◆ Text excerpt:
╔══
Drums are at the heart of any musical groove. They're fun and expressive, and come in a variety of shapes and sizes. They provide a driving beat that can make us want to dance and move. Drums are percussion instruments; they are played by being shaken or hit.

Following are some ideas to make drums from simple household items, and use them to make music, play games and communicate.

Make Your Own Drum
Here's what you'll need:
  • One empty coffee can with a plastic lid (one can per drum)
  • Two wooden spoons (two sticks per drum)
  • Construction paper, markers, crayons, paint, glitter and other decorative items of your choice to make your drum festive and fun!
  • Scissors
  • Glue or tape

Decorate your coffee-can drums and play them with the handle end of the wooden spoons. For a unique drum sound, put a layer of coffee beans, rice, small pebbles, or popcorn kernels at the bottom of the can. Experiment with different materials and discover together how the sound (timbre) of the drum changes.

Drum Games and Activities
Put your homemade drums to use with these six kid-tested drum activities:

1. Percussion Popcorn Game
One person (or a group) crouches down on the floor like popcorn kernels ready to pop. The leader plays a popcorn-popping rhythm on the drum: starting slowly with just a few popping beats. The kernels listen closely and try to jump up like popcorn on each beat. The leader can play faster and faster as the popcorn pieces jump all around. Take turns being the popcorn-rhythm maker (the leader) and popping kernels.
╚══
◆ Data provided:
╔══
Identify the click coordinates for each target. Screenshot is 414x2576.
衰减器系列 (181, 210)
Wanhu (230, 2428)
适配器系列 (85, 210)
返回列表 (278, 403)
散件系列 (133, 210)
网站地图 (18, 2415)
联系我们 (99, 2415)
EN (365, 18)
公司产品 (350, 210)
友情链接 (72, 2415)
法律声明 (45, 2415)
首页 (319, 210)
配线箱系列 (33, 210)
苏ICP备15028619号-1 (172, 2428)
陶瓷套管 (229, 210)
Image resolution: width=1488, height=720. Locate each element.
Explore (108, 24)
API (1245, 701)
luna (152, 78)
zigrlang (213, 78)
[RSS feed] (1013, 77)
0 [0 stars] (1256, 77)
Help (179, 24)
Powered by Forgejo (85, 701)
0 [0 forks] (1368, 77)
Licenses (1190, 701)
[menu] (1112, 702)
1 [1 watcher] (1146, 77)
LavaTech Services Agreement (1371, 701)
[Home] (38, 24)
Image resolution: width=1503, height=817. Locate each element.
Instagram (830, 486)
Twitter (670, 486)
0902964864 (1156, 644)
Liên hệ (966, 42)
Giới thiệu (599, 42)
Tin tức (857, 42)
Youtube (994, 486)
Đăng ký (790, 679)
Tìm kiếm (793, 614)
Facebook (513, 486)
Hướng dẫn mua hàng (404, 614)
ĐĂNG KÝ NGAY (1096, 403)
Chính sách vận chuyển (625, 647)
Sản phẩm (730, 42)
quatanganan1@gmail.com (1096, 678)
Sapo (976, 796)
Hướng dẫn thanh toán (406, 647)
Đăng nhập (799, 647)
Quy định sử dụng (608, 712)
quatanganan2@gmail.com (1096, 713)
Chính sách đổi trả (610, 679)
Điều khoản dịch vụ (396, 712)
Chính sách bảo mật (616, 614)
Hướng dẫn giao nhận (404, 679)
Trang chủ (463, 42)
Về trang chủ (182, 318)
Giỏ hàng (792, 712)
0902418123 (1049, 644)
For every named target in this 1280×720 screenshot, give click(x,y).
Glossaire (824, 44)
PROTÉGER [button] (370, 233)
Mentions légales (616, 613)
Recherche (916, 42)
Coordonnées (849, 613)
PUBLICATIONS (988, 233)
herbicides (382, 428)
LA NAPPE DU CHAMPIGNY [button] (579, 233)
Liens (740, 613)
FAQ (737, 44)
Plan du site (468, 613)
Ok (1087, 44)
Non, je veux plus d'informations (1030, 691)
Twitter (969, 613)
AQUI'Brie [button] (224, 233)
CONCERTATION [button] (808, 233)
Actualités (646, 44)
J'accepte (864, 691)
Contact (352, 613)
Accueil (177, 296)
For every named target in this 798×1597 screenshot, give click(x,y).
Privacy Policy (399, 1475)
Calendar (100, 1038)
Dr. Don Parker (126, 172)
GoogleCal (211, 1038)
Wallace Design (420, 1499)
╚══
◆ Directions for this task:
Rewrite the stretch of the drum-making text from "Drums are at" through "sticks per drum)", replacing "wooden spoons" with "pencils". The listing is separate material with no connection to the drum-making text.

◆ Task response:
Drums are at the heart of any musical groove. They're fun and expressive, and come in a variety of shapes and sizes. They provide a driving beat that can make us want to dance and move. Drums are percussion instruments; they are played by being shaken or hit.

Following are some ideas to make drums from simple household items, and use them to make music, play games and communicate.

Make Your Own Drum
Here's what you'll need:
  • One empty coffee can with a plastic lid (one can per drum)
  • Two pencils (two sticks per drum)